-- Supplied text --
“How to tell your children about your divorce?” is one of the toughest questions parents will ever face.
When I was a little girl, I walked in from the yard into my grandparents’ kitchen and overheard one of them say, “Maybe we should get a divorce.” I was lucky – it was my grandparents, not my parents, so even if they got a divorce, I was able to go home each night to an intact family unit. But nonetheless, because I spent every day with my grandparents while my parents were at work, it had a lasting effect on me. I don’t think it’s any accident that I ended up in family law (even though that was never my plan when I went to law school or for my first years out). Walking in on that discussion has informed my whole life, personally and professionally.
I believe, as a result of walking in on that conversation, I have spent my professional career trying to help children of divorced families have a different experience than I had that day when I walked in on my grandparents. I have spent my professional career trying help parents who divorce know that they have a choice on how to handle their divorce and how they tell their children, and that making the right choices in those decisions can determine their children’s future.
Careful planning of how you tell your children you are getting a divorce may be the most important gift you ever give them.
My poor grandparents did a great job of handling their divorce and their post-divorce relationship in way that least adversely affected me, but they could have handled the part that did adverse affect me better if they had only known how. Thankfully, with over a half a century of thoughtful work by family lawyers and therapists, you, as parents, have the information now available to you, to tell your children about your divorce in a way that will hopefully not be harmful to them.
Carolyn Hax, a writer for the Washington Post, tackled the question of how and when to tell the children about the divorce. With the Coronavirus and couples/families sometimes in separate locations for long periods of time, this question has become more complicated. Ideally, both parents should be in the same location with the child when they deliver the news.
One of my colleagues in the mental health profession, Robin Watts, did one of the best pieces on this subject for our Collaborative Divorce Denton County practice group several years ago. Her article is timeless, so I commend it to your reading now if you are in the position of telling your children about your divorce.
Here are some suggestions that Robin has for making the difficult conversation easier on everyone:
- Pick the right time
- Break the news together
- Be straightforward and keep it simple
- Avoid over-sharing and blaming
- Reassure your children that the divorce is not their fault
In my opinion, the parents and the children will benefit greatly if, before the parents have their meeting with the children, the parents have met with a therapist who is also a child specialist and can help them work through not only how to tell the child, but help them develop a script in their own words. I would even suggest that the therapist help the parents work through some roles plays for circumstances they may not be able to handle well off the cuff because of the emotional stress of this moment.
Therapists can help parents be prepared by practicing and doing role plays with them, for “what if the child asks this ______?” or “what do we do if the child reacts like this __________?”, and “what do we do moving forward, once the information is delivered?” Life doesn’t just pause or stop there; how do we help our child know we still love them, that that will never change and that we will all be ok?
In the end, most counselors will tell you that it is not the divorce that is the inherent determination of how your kids do with this information and after the divorce – most counselors will tell you that the children model their parents’ behavior – if the parents have a compassionate end to their marriage and they continue as a family and co-parent the child, most children do fine.
In fact, statistically, one child out of two will divorce in their lifetimes, so this is one of the parents’ teaching moments – demonstrate for your child how to peacefully resolve conflict and move forward constructively. The process you choose may also determine the outcome of your divorce. I recommend the Collaborative Divorce process for nearly everyone I work with because in the Collaborative process we are mindful and work with the family as a unit rather than unrelated pieces.

-- Excerpted data --

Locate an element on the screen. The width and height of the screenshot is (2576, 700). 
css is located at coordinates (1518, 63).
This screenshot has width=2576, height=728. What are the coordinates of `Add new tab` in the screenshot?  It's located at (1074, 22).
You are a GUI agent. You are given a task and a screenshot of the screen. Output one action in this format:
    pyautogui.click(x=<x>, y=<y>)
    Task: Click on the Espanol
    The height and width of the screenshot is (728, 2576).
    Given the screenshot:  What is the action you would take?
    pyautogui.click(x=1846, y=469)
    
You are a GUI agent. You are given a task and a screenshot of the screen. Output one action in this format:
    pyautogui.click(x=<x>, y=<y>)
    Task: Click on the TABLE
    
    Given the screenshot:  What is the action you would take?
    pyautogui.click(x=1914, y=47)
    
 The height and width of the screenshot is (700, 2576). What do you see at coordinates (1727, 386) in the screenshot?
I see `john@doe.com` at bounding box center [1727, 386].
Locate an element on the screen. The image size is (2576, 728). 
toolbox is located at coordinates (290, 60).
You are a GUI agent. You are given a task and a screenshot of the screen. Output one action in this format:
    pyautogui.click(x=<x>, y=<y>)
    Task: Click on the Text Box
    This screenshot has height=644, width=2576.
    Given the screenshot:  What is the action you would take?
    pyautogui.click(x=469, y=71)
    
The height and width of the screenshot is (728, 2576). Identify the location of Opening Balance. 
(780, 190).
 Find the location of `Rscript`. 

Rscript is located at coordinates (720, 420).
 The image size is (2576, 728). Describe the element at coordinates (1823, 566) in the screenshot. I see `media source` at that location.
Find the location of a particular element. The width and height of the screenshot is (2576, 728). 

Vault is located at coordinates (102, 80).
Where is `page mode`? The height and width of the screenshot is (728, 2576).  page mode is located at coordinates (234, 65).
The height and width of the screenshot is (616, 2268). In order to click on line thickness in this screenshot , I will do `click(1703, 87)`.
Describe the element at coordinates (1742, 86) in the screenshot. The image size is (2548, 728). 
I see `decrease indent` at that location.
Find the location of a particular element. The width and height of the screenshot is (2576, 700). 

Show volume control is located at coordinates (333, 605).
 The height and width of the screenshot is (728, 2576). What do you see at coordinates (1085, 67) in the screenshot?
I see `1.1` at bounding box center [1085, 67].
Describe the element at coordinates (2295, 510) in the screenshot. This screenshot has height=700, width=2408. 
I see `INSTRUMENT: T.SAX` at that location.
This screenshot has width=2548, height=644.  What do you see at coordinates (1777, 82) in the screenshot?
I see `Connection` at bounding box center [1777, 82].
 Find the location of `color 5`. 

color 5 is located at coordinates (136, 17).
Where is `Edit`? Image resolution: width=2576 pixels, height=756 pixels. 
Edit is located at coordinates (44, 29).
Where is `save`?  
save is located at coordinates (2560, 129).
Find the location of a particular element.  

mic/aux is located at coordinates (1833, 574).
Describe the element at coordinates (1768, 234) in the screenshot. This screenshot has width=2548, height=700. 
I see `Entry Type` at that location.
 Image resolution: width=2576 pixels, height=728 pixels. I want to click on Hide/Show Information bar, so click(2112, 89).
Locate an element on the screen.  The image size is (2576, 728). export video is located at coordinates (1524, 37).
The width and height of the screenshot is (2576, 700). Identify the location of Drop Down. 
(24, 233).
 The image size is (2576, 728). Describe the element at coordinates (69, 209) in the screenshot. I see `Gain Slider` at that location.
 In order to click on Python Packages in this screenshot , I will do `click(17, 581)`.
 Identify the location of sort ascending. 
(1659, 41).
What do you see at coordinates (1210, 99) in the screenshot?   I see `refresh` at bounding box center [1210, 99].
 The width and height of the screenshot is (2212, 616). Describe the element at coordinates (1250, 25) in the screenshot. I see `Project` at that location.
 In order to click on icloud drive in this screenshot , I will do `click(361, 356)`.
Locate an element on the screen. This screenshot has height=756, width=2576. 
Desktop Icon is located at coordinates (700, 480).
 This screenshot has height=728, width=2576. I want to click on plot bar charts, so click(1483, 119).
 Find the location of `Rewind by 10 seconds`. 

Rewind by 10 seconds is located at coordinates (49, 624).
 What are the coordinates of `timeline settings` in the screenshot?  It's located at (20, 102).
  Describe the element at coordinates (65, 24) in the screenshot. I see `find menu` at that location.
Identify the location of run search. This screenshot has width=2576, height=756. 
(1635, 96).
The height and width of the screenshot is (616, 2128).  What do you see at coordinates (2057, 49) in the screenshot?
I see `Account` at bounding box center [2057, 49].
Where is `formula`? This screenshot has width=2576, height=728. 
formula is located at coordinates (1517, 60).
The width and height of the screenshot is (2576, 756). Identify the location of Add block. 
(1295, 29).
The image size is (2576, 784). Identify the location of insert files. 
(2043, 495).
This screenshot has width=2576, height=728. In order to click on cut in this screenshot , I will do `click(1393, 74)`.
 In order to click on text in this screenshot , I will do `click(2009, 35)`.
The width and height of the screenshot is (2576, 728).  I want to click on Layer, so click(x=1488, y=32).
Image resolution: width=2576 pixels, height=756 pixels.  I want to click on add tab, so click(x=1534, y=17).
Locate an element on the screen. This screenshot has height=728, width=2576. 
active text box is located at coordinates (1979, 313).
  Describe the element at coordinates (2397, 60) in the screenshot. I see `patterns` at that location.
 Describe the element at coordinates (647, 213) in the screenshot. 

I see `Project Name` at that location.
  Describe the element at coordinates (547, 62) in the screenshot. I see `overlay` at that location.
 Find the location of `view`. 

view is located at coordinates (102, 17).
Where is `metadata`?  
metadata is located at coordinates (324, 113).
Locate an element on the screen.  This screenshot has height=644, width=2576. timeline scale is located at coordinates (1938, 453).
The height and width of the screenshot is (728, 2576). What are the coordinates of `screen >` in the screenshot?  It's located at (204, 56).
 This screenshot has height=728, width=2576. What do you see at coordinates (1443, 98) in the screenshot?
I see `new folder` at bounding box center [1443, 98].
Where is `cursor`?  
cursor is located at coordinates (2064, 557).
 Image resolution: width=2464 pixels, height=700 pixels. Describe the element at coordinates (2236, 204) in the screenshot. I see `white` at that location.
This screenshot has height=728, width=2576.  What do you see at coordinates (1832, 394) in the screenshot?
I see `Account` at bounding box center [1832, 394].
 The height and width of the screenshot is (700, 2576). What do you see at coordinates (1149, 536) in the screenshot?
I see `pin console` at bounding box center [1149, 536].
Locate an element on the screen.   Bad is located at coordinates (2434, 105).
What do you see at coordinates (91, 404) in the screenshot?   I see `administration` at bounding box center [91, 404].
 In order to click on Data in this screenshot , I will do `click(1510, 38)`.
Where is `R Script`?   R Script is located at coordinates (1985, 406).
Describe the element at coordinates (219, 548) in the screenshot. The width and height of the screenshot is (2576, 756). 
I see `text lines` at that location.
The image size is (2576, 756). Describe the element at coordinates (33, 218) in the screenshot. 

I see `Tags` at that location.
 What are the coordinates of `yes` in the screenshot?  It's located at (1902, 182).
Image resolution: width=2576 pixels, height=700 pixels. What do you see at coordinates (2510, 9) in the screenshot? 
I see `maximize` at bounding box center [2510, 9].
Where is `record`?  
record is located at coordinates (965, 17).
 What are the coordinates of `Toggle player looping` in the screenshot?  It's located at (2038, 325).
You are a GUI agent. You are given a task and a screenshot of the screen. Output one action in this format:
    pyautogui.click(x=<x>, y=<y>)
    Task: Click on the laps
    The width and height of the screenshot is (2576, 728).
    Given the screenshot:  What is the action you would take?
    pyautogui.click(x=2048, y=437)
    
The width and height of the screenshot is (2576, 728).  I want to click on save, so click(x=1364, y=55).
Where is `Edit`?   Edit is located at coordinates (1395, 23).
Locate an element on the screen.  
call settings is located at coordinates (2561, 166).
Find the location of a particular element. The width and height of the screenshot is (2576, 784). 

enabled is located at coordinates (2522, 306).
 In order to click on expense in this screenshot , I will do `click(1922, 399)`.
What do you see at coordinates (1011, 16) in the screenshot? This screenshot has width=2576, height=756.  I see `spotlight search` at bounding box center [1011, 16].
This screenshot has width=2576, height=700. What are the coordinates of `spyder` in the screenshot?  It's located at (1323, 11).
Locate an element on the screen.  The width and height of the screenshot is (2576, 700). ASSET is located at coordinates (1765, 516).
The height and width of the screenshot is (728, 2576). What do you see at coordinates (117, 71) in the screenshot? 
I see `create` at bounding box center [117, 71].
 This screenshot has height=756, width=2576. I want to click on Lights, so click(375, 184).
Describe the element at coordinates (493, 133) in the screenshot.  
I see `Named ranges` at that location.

-- Task list --
A. State whether each statement agrees with the article on telling children about divorce. Answer yes or no, and quote the deciding words of the article exactly. (i) The writer overheard a parent suggest getting a divorce. (ii) Carolyn Hax writes for the Washington Post. (iii) The writer recommends the Collaborative Divorce process for nearly everyone the writer works with.
B. List every suggestion Robin Watts offers in the article on telling children about divorce for making the conversation easier.
C. Reproduce the passage of the article on telling children about divorce between "I believe, as" and "their children’s future.", inclusive.

-- List of solutions --
A.
(i) No: "it was my grandparents, not my parents"
(ii) Yes: "Carolyn Hax, a writer for the Washington Post"
(iii) Yes: "I recommend the Collaborative Divorce process for nearly everyone I work with"

B.
- Pick the right time
- Break the news together
- Be straightforward and keep it simple
- Avoid over-sharing and blaming
- Reassure your children that the divorce is not their fault

C.
I believe, as a result of walking in on that conversation, I have spent my professional career trying to help children of divorced families have a different experience than I had that day when I walked in on my grandparents. I have spent my professional career trying help parents who divorce know that they have a choice on how to handle their divorce and how they tell their children, and that making the right choices in those decisions can determine their children’s future.